--- Supplied information Enclosed Below ---
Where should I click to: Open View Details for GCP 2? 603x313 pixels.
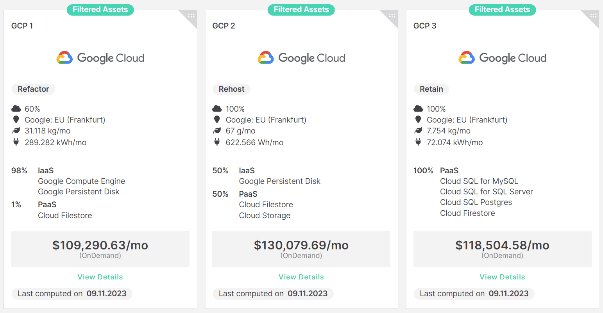[x=301, y=277]
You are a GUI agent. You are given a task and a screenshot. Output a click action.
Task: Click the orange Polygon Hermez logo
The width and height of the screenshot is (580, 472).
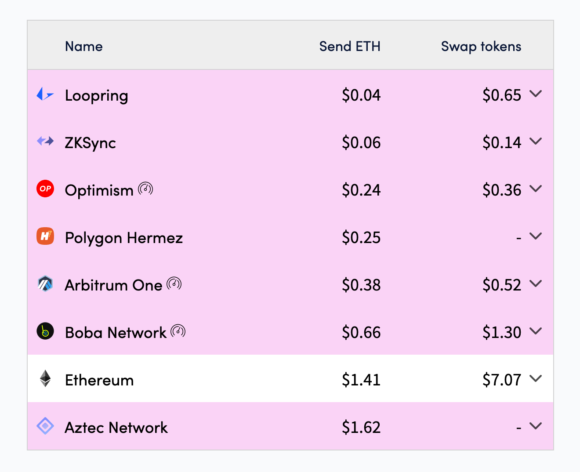45,236
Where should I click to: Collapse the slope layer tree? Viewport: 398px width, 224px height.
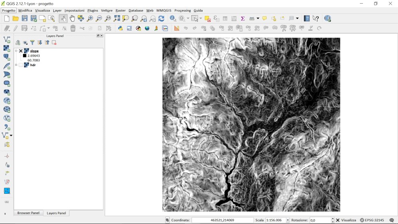tap(16, 51)
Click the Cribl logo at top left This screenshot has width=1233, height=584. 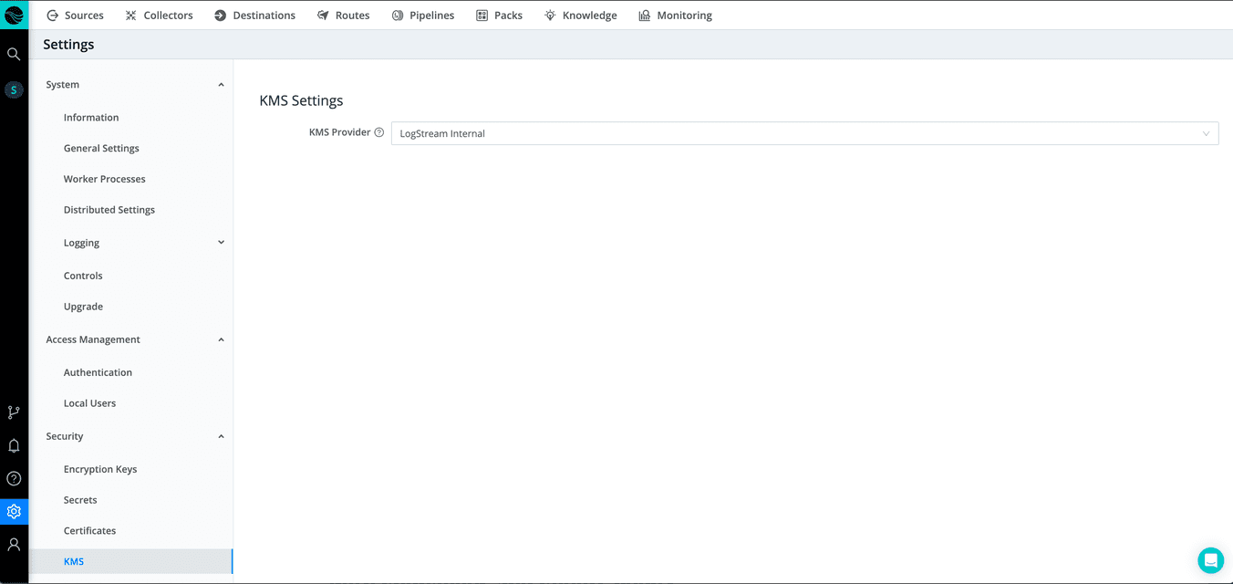coord(14,15)
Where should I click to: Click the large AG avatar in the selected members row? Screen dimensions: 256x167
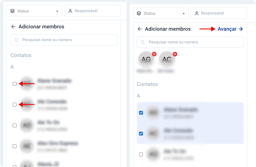146,59
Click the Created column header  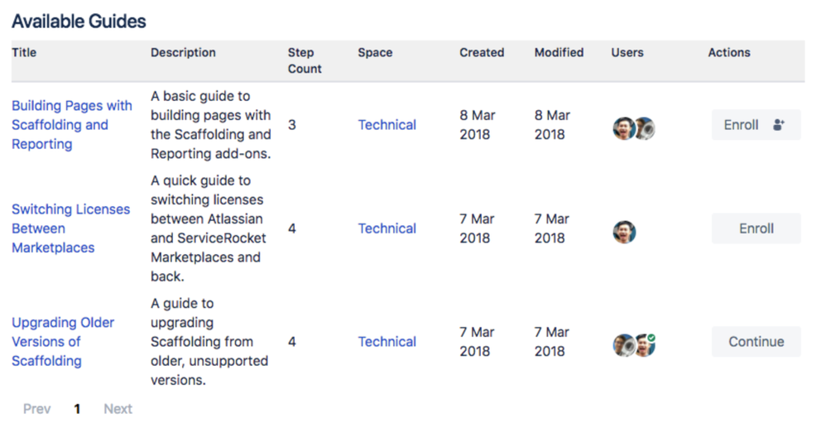(482, 52)
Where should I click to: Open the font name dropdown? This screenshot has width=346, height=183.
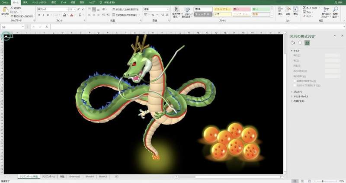click(66, 9)
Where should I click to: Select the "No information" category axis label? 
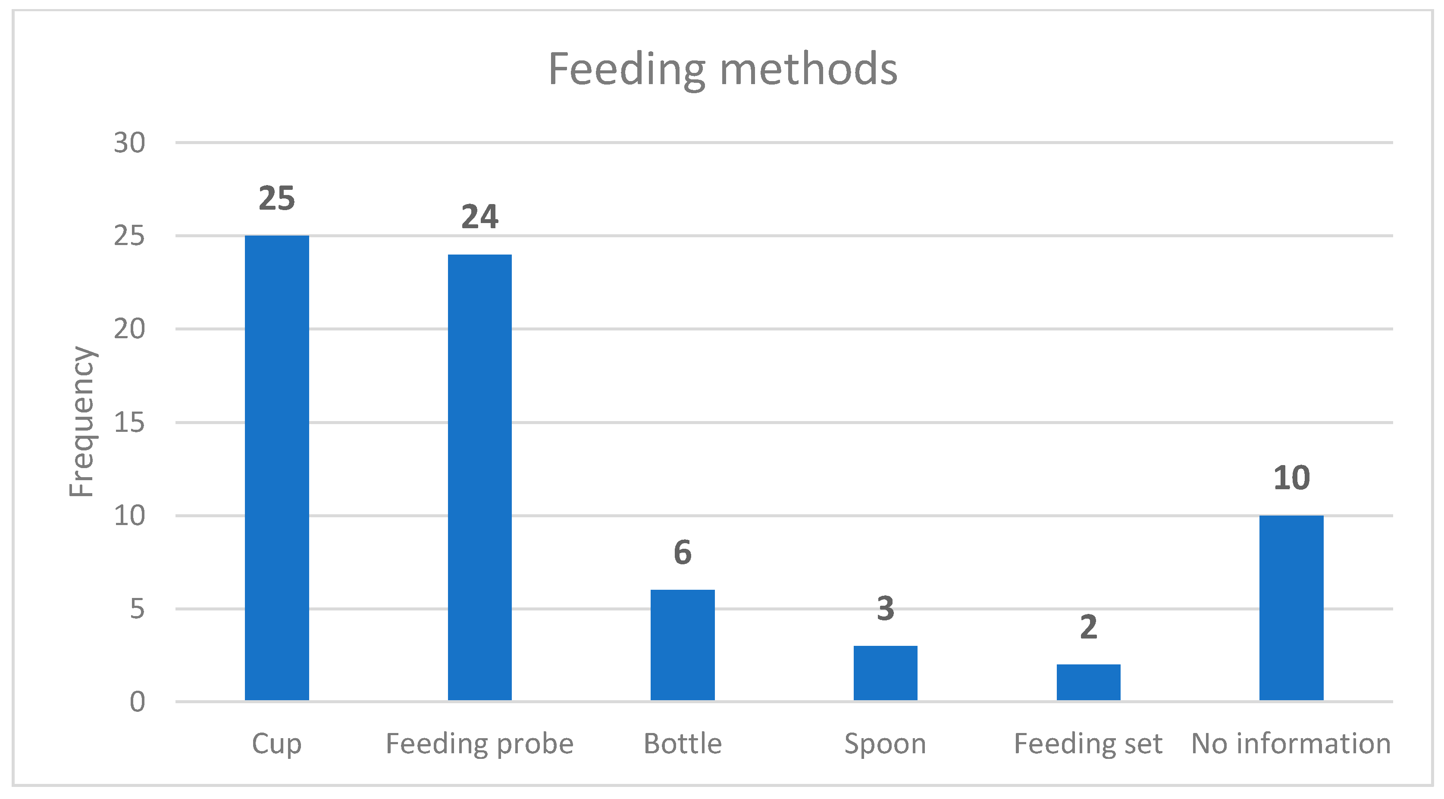(x=1291, y=744)
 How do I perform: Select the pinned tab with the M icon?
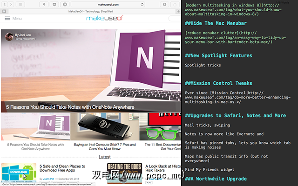[x=4, y=11]
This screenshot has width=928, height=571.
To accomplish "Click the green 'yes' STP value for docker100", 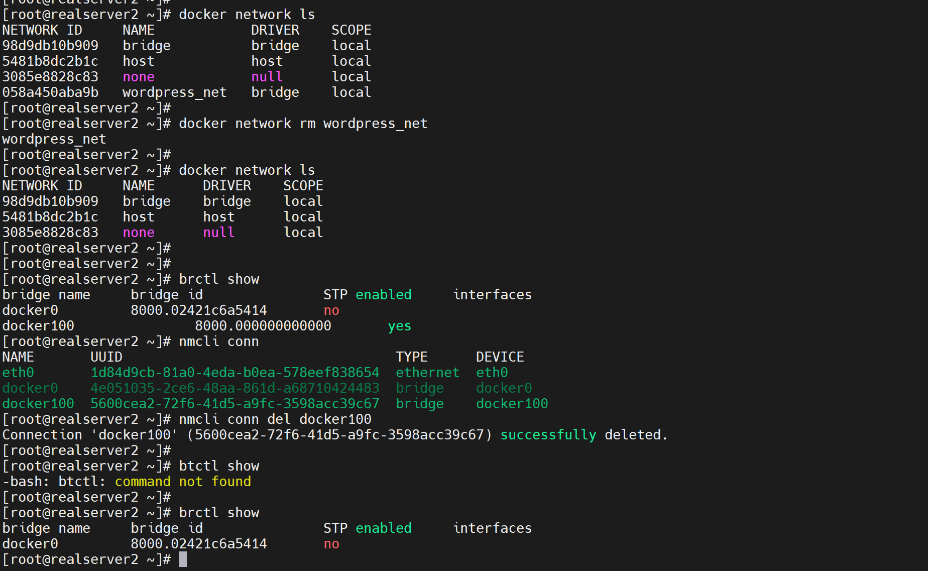I will click(x=399, y=326).
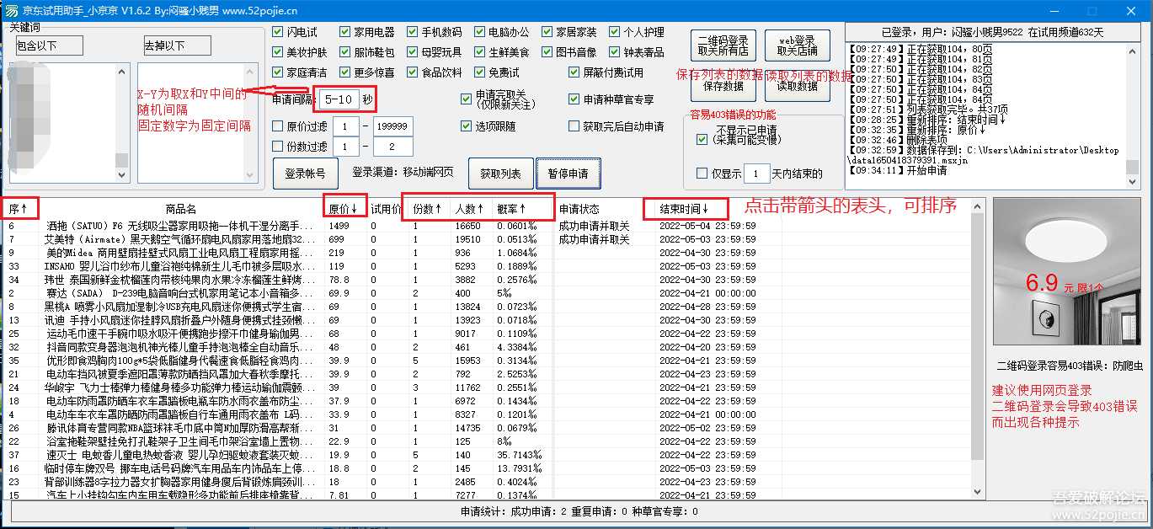This screenshot has width=1153, height=529.
Task: Enable the 份数过滤 filter checkbox
Action: (x=276, y=147)
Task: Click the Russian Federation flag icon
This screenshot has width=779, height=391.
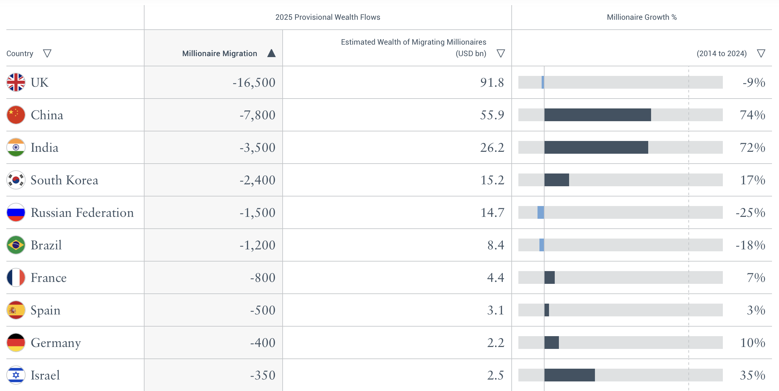Action: point(16,212)
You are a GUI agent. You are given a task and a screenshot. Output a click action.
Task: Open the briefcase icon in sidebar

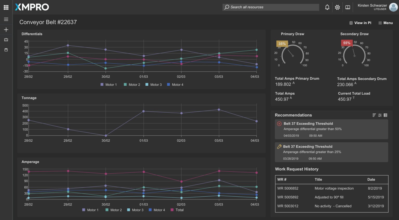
--- End of Enclosed Supplied information ---
Task requirements: Leave the pictures out, and reproduce only the lines from the line holding "Task: Click the Russian Federation flag icon" through the last line of the material, both included.

Answer area:
Task: Click the Russian Federation flag icon
This screenshot has width=779, height=391.
Action: point(16,212)
You are a GUI agent. You are given a task and a screenshot. Output a click action.
Task: Open the briefcase icon in sidebar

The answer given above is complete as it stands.